As the Senate deliberates on the proposed Bangsamoro Basic Law, Senator Loren Legarda on Friday urged government to resume peace negotiations with the National Democratic Front of the Philippines (NDFP). “We need to pursue peace that is inclusive in order for it to be just and lasting. The government should initiate the resumption of peace negotiations with the NDFP for the sake of the millions of Filipinos who will benefit from a peaceful and progressive nation,” Legarda said.
According to the Philippine Peace Center, the peace talks between the Philippine government and the NDFP are in a state of suspension. The two negotiating panels have not sat together for formal talks since February 2011.
Moreover, the formal talks to resume discussions on Social and Economic Reforms scheduled for June 2011 did not materialize.

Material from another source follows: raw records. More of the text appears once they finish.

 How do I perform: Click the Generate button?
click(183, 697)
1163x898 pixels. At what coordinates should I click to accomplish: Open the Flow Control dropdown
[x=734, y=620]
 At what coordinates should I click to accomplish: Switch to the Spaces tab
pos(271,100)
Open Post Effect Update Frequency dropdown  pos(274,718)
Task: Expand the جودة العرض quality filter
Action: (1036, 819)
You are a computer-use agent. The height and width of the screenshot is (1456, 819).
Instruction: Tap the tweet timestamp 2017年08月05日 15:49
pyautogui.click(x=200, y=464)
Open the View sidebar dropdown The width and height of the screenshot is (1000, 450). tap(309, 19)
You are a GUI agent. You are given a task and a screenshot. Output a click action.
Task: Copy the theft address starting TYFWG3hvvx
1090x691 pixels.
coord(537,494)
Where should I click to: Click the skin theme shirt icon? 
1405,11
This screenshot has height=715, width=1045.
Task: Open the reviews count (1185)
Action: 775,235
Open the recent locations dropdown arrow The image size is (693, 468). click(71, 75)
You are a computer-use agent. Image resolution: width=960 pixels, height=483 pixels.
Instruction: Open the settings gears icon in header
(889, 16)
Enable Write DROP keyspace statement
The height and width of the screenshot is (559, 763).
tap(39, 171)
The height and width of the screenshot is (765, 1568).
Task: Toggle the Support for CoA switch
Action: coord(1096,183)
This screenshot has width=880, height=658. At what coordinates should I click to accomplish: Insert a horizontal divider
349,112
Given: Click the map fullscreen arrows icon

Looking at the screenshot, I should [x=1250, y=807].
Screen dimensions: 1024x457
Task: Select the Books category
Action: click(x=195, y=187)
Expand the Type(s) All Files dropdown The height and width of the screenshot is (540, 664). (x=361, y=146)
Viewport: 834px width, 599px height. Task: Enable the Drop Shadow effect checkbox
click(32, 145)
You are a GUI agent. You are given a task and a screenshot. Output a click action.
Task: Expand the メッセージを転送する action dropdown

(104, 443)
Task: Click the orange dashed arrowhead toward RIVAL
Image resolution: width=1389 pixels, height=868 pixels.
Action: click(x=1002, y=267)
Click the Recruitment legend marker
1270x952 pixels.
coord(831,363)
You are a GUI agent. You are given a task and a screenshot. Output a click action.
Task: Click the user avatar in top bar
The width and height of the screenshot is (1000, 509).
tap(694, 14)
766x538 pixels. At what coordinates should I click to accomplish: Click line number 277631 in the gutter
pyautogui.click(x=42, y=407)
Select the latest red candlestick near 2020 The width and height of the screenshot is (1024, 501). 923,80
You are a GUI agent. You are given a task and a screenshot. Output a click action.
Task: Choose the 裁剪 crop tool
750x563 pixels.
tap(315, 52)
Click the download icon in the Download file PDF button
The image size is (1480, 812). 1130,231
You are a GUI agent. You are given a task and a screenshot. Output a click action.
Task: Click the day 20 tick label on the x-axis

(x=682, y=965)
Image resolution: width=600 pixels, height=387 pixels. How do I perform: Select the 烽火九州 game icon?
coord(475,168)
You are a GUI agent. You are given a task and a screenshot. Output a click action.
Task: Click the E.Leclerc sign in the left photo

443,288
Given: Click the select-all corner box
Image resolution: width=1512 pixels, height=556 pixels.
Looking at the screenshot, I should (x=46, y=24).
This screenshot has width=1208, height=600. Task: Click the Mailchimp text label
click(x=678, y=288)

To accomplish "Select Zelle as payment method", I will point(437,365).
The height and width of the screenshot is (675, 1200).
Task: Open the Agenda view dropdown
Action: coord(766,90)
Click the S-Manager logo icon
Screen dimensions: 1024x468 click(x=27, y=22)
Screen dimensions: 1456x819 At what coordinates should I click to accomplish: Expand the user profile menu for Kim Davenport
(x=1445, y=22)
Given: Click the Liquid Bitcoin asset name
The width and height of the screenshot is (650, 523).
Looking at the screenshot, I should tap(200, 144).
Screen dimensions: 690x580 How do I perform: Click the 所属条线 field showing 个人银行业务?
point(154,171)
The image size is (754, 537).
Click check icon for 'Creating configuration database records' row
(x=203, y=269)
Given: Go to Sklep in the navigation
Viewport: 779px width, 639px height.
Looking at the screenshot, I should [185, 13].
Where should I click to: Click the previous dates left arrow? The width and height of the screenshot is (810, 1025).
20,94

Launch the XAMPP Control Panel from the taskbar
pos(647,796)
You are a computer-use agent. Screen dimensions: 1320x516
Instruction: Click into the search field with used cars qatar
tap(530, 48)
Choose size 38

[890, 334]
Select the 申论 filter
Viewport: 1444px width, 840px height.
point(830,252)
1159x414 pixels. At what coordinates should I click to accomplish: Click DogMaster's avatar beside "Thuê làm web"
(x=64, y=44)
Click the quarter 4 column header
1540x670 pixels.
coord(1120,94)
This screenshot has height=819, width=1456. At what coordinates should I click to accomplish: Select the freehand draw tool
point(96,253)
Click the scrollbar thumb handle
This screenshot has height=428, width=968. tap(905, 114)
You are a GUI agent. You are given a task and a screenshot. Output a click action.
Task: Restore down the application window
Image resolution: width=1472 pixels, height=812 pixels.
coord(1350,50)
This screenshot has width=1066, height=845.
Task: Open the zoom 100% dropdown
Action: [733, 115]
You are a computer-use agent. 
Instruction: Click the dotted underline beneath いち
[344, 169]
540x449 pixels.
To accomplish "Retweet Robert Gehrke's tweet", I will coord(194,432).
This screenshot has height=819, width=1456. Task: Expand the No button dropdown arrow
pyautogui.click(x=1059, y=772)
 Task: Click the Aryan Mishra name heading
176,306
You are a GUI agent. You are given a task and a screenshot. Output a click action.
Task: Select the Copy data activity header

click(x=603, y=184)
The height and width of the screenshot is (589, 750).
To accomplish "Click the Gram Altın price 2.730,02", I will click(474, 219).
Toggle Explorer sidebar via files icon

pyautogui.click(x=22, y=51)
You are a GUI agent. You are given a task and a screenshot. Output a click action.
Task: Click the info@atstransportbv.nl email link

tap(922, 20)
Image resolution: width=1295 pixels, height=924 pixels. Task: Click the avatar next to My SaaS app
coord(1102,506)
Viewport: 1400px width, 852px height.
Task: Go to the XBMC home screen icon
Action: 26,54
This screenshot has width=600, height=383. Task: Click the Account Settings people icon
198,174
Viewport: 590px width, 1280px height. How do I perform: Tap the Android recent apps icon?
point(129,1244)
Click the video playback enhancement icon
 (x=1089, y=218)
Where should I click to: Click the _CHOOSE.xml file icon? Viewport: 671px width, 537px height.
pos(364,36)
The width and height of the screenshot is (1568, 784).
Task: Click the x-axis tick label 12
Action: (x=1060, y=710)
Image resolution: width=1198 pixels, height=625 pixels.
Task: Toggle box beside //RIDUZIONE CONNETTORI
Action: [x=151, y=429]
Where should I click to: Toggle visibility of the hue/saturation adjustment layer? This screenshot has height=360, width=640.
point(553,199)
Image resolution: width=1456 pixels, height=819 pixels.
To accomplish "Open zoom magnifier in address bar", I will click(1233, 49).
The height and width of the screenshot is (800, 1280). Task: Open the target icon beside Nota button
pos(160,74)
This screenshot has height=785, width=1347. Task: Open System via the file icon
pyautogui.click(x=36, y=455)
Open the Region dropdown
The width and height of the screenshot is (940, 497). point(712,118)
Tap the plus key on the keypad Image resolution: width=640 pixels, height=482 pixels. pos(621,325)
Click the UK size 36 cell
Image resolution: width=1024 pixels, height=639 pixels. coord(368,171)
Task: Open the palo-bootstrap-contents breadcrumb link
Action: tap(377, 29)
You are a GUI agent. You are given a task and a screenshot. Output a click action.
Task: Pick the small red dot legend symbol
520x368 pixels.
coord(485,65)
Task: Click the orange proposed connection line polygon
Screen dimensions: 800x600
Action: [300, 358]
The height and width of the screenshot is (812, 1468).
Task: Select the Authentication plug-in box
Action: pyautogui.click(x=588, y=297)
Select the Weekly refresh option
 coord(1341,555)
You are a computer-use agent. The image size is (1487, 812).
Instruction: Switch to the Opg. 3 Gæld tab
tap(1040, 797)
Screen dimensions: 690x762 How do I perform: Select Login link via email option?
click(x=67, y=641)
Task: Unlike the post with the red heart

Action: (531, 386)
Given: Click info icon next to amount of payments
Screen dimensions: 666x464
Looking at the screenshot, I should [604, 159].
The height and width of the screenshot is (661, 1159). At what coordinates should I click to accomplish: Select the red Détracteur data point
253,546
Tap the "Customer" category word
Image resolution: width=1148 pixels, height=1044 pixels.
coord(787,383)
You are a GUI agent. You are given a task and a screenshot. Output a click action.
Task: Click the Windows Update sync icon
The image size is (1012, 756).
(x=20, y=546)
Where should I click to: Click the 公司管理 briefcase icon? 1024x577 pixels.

Legarda said subsequent efforts to break the impasse through informal talks between the two parties and discuss an NDFP proposal for truce and alliance began in late 2011 but likewise collapsed in February 2013.
“One may not necessarily agree with the NDFP’s alternative vision of Philippine society, but no one can doubt the integrity of their patriotism or the depth of their commitment to help bring about a more just and a more humane society. That is why we want the government and the NDFP to iron out their differences and address the root causes of the armed conflict,” Legarda said.
She said the subject of the negotiations were concerns affecting Filipinos such as poverty, lack of employment and livelihood opportunities, underemployment, lack of access to housing services, affordable health care, education and other social services, corruption, impunity in human rights violations, environmental degradation, among many others.
“The Philippine Government and the NDFP should resume peace talks to come up with an agreement that is agreeable to both parties and beneficial to the Filipino people. Our people have a huge stake in the peace negotiations, the success of which is a step towards a brighter future for generations to come, “ Legarda said.